In the abstract on neonatal intensive care for preterm infants:
1. Which journal published it?
2. Between which gestational ages does it place borderline viability?
3. Which countries does it say need policies for starting and withdrawing intensive care?

▸ **Supplied passage**
+ + + + + + +

Is Neonatal Intensive Care Justified in All Preterm Infants?

Yu, Victor Y. H.
October 2005
Croatian Medical Journal;2005, Vol. 46 Issue 5, p744
Academic Journal
A proactive policy of resuscitation at birth and prompt initiation of intensive care have been shown to be associated with an improvement in the survival of very preterm infants in both institution-based and population-based studies. As a greater percentage of live births were offered intensive care, the survival rate rose progressively in all birth weight and gestation subgroups among extremely low birth weight infants, including those who were born at borderline viability between 23 weeks and 25 weeks of gestational age. Their quality-adjusted survival rate also rose progressively, since the large gains in survival over time had not been offset by significant increases in survival with disability. Cost-effectiveness and cost-utility ratios remained stable overall, with efficiency gains in the smaller infants over time, as more such infants were being born in Level III perinatal centers with the regionalization of perinatal-neonatal healthcare programs. National and international surveys of obstetricians and neonatologists on their perception of viability and their management decisions in extremely preterm infants have shown significant variations on the application use of intensive care in those born extremely preterm. If doctors believe that such infants have little prospect for intact survival, their management would be suboptimal or delayed, thus creating a self-fulfilling prophecy. Both developed and developing countries need to develop appropriate policies for initiating and withdrawing intensive care, taking into consideration their own cultural, social, and economic factors.

+ + + + + + +

▸ **Dataset records**
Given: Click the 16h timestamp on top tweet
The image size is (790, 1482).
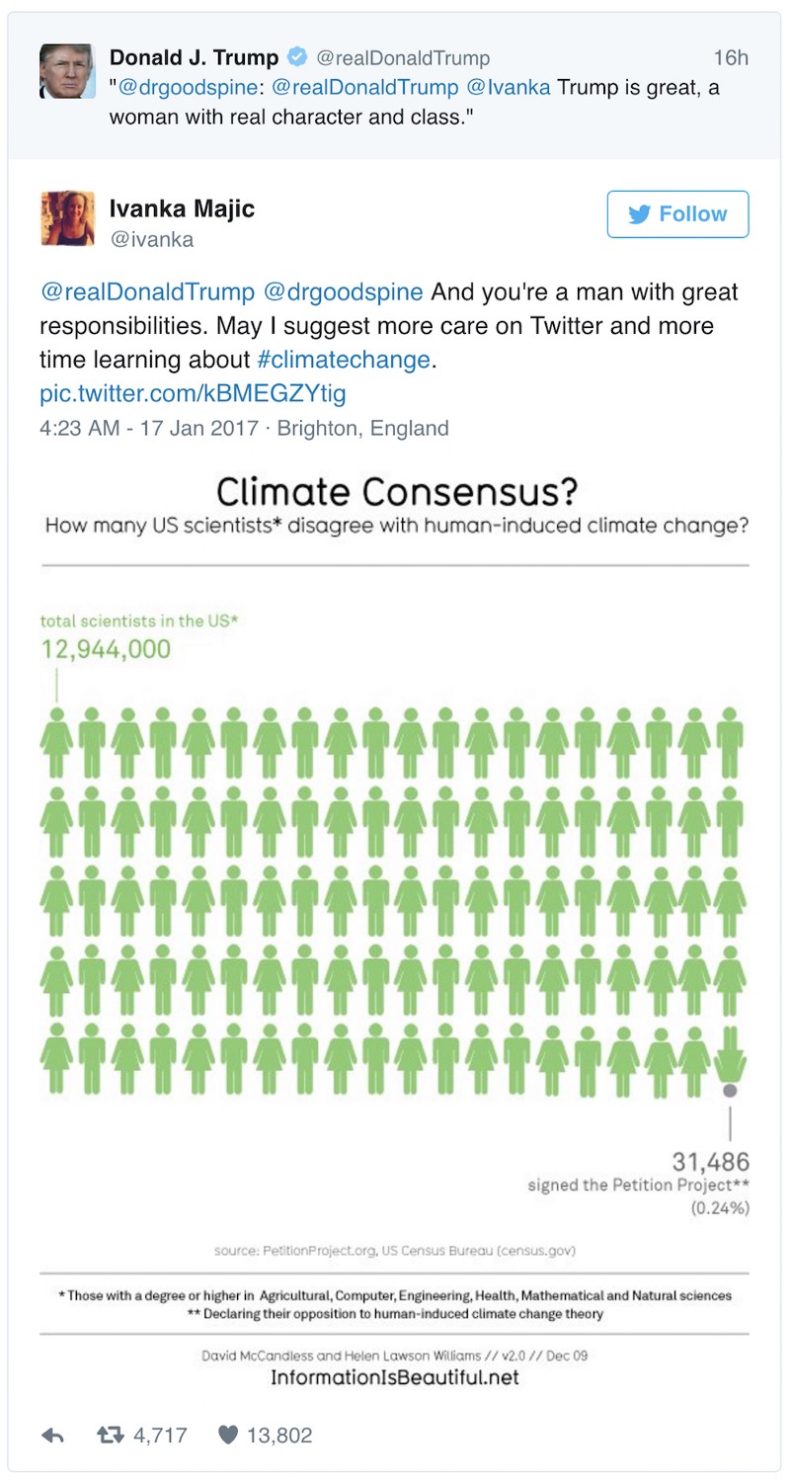Looking at the screenshot, I should [731, 57].
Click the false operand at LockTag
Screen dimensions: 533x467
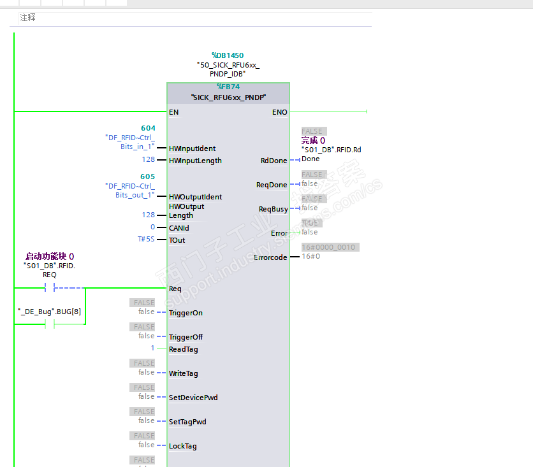point(146,445)
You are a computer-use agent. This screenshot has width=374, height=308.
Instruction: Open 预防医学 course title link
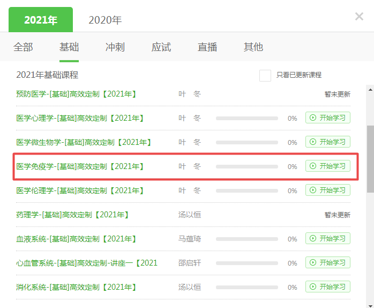[x=76, y=94]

+ + + + + + +

▸ **Output of the task**
1. Croatian Medical Journal
2. Between 23 weeks and 25 weeks
3. Both developed and developing countries